Altre cose invece ci colpiscono in maniera esagerata, ricordiamo perfettamente le parole di qualcuno che ci ha consolato, ci resta nel cuore una frase o un gesto inaspettato.Bisogna lasciarsi andare piano piano, se si ha voglia di mangiare o se non si desidera farlo, se si vuole piangere a tutte le ore o se la gola resta bloccata e la mente chiede solo silenzio bisogna cercare di ottenerlo.
Assecondare il nostro istinto, scegliere quello che ci fa stare meno male, che ci dà un minimo di sollievo..ognuno di noi può trovare un balsamo per lenire un poco la ferita.
Ci sono persone che reagiscono malamente, che rifiutano di vivere, che iniziano a farsi del male, a bere, a non curarsi e sono le più bisognose di comprensione perché hanno perso la strada e sono smarrite non riescono a trovare la forza in niente e in nessuno.
In un bellissimo film Tom Hanks parlando dei giorni successivi alla morte della moglie dice "i primi giorni dovevo ricordare a me stesso di scendere dal letto e di mettere una gamba davanti all'altra per poter camminare" chi l'ha provato sa bene cosa vuol dire questa frase, niente sembra avere più lo stesso significato.

Si cambia, le cose intorno a noi cambiano, siamo noi che dobbiamo cercare di trasformare questo immenso dolore per essere migliori, perché la ferita ci renda più sensibili e quindi più ricettivi alle sensazioni della vita anche a quelle positive.
Il percorso che si deve affrontare è lungo e tortuoso, bisogna ritrovare l'energia di vivere una vita "normale" tornare a lavorare, a parlare con le persone e all'inizio tutto questo sembra incredibile.
Chi di noi non si è domandato COME PUò IL MONDO ANDARE AVANTI LO STESSO QUANDO LUI/LEI NON C'è PIù...ASSURDO.

Tutto sembra assurdo.Irreale.Eppure si ricomincia, una gamba davanti all'altra e si ricomincia.
Tutto il primo anno di lutto sembra assurdo e irreale.
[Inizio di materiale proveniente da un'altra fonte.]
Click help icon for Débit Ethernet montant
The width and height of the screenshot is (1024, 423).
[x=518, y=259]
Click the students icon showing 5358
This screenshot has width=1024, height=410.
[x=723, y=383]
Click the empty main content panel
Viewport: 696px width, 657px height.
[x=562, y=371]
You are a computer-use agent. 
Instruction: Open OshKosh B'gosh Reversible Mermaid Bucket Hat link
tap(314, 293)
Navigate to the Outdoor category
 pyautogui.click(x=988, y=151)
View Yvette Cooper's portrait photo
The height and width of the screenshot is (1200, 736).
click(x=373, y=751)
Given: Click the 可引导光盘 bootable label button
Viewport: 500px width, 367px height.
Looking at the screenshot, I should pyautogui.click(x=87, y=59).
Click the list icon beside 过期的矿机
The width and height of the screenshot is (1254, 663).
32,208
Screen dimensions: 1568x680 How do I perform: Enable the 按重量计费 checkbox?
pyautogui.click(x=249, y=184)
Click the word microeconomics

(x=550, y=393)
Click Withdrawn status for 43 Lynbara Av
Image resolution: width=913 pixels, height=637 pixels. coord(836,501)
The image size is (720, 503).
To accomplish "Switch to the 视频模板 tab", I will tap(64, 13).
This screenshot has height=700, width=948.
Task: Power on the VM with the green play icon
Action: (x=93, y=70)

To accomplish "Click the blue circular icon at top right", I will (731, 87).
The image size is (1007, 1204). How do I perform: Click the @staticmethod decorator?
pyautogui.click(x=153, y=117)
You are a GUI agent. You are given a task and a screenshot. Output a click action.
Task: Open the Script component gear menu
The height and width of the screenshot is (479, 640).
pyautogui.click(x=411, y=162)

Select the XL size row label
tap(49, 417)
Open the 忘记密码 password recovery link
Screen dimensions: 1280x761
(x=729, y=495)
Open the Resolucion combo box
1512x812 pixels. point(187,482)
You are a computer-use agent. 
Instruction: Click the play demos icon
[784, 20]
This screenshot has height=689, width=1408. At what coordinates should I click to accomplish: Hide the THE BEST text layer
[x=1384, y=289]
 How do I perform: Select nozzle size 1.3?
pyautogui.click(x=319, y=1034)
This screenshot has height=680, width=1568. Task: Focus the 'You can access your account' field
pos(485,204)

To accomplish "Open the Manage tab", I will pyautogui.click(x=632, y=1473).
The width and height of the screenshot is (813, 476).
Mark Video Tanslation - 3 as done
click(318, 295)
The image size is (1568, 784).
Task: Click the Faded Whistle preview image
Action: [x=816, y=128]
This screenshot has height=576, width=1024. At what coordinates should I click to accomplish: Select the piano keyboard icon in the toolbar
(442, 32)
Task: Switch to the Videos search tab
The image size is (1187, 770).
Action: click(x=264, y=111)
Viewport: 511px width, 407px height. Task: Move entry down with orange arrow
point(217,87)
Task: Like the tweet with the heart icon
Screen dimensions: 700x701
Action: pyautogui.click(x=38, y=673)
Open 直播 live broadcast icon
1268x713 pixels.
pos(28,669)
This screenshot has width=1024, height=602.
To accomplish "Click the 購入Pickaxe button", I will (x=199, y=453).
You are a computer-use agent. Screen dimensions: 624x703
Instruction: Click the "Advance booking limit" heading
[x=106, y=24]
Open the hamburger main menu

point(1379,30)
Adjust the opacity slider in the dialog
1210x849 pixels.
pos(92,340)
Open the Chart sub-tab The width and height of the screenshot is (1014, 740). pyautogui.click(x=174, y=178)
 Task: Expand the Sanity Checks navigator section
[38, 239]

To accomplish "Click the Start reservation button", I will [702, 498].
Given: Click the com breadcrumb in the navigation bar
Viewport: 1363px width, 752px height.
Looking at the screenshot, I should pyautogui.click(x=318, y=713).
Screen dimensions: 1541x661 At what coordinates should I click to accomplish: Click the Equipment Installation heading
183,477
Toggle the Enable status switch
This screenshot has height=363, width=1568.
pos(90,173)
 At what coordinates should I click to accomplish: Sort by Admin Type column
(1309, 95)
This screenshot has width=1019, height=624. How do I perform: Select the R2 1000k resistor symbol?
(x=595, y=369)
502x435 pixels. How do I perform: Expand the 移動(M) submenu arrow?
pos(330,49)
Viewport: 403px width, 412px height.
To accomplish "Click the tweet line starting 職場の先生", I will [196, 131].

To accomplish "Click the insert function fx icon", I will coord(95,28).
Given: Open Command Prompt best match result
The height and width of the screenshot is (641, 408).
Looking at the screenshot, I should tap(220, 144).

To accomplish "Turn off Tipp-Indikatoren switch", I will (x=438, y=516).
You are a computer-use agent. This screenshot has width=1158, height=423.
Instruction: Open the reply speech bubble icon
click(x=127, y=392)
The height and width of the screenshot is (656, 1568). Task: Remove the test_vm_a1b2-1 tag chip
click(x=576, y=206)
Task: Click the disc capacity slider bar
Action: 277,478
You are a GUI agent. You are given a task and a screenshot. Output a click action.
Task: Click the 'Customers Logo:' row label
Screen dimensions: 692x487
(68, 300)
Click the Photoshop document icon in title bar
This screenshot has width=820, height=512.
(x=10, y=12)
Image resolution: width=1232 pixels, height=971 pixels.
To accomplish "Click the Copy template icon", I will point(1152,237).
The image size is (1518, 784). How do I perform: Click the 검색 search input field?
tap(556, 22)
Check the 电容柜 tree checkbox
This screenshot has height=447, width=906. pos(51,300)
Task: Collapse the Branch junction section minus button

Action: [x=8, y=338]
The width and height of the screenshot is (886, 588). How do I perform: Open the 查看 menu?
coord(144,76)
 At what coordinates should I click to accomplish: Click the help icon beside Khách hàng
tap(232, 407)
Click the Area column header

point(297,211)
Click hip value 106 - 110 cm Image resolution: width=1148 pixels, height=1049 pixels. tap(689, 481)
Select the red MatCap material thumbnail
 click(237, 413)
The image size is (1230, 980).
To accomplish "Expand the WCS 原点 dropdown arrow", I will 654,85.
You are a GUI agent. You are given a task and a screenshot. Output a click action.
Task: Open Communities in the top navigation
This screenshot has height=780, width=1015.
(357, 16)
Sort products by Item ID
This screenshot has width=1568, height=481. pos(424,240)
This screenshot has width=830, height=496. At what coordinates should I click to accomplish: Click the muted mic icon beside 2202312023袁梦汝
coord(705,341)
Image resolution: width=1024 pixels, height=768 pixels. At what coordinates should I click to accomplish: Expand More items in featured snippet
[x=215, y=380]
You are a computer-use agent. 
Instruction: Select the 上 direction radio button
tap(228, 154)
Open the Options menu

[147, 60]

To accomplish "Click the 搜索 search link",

Consiglio a chiunque sia colpito da questo argomento la lettura di "l'anno del pensiero magico di Joan Didion" descrive perfettamente le sensazioni che si provano ogni giorno del primo anno.
Devono passare le feste, i reciproci compleanni, anniversari e ognuna di queste giornate è un colpo al proprio cuore, è una tortura, sono i giorni in cui la marea del dolore sale e ci rende impossibile respirare. Può capitare come alla scrittrice su citata di pensare che il nostro amato possa tornare se ci comportiamo in un certo modo, se portiamo a termine una certa questione, lo so sembra assurdo anche dirlo ma vi posso assicurare che succede.
Il momento peggiore è quando ci si rende conto che nonostante la missione che ci siamo prefissi il nostro amato non può tornare indietro.

La delusione non si può descrivere, arriva la consapevolezza di doverlo lasciar andare.............
Quante volte ci siamo detti che se amiamo qualcuno e ne teniamo il ricordo vivo in noi questo qualcuno non morirà mai..Ma quante altre ci è sembrato troppo poco per poterci bastare perché abbiamo desiderio di essere riabbracciati, di sentire la sua voce, di riaverlo con noi.
Ci sono giorni in cui si sentono fortemente i segni della presenza del nostro amato accanto a noi, della sua protezione, del suo amore che sappiamo ci guiderà nella vita e altri in cui soffriamo terribilmente perché lo sentiamo lontano abbiamo paura di perderlo del tutto e allora aspettiamo in silenzio il momento in cui tornerà un po' di pace e potremmo risentire le nostre anime riavvicinarsi.